• _EXERCISE REQUIREMENTS_: Go through the records and tally the lines that include the word "agent". The answer is that total alone.

• _RECORDED INFORMATION_:
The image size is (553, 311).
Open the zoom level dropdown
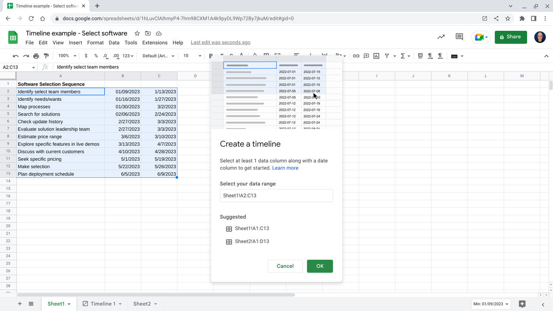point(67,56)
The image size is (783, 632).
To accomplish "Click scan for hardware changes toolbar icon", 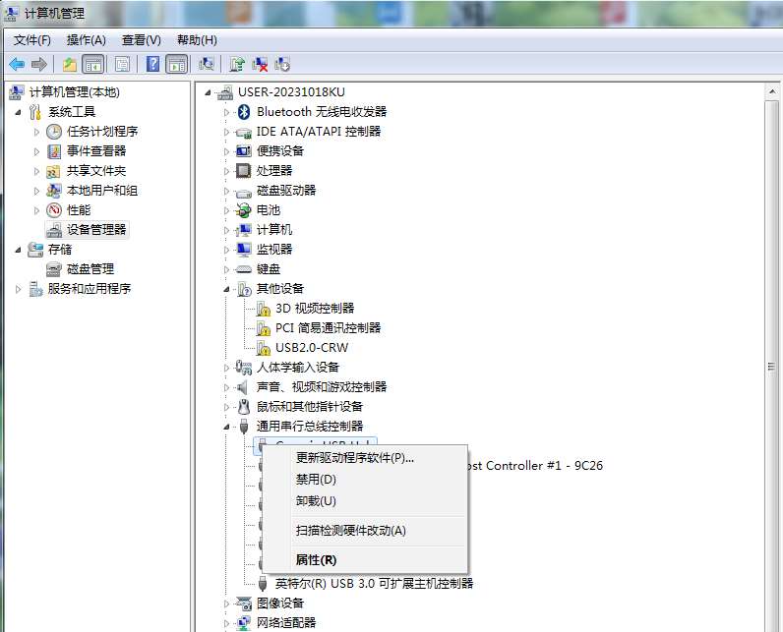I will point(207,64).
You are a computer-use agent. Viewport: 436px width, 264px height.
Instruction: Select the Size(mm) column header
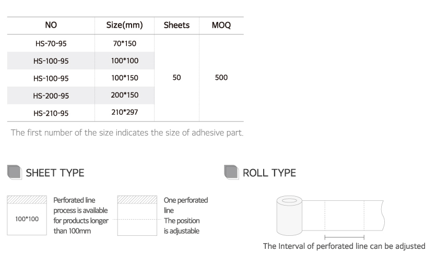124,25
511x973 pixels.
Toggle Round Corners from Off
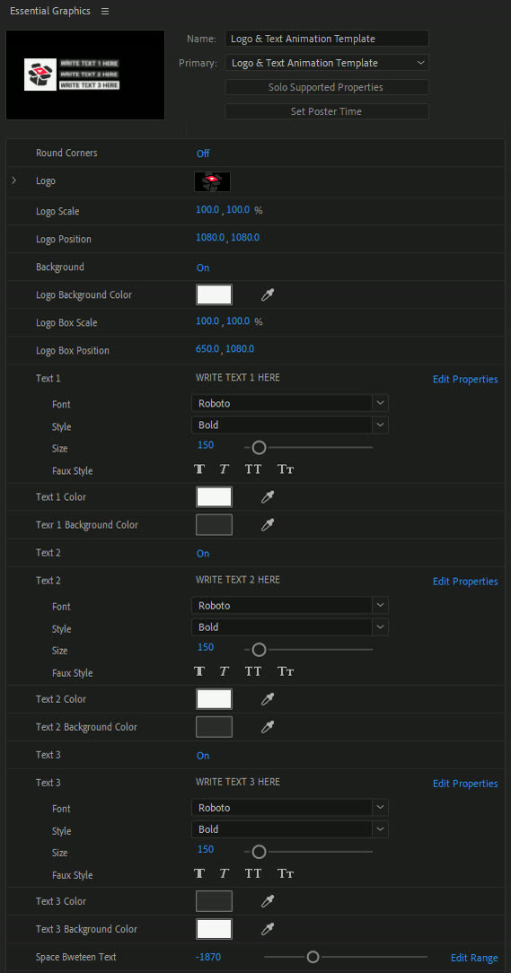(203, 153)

--

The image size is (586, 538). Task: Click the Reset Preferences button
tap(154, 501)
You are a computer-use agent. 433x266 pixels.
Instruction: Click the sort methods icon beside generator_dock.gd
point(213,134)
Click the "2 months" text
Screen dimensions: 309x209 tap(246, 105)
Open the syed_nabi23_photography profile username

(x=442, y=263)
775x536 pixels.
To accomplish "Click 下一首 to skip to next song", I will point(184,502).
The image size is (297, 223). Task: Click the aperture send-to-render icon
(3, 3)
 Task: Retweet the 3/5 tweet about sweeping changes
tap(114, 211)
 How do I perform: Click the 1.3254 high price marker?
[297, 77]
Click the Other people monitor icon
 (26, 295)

• _EXERCISE SOLUTION_: 2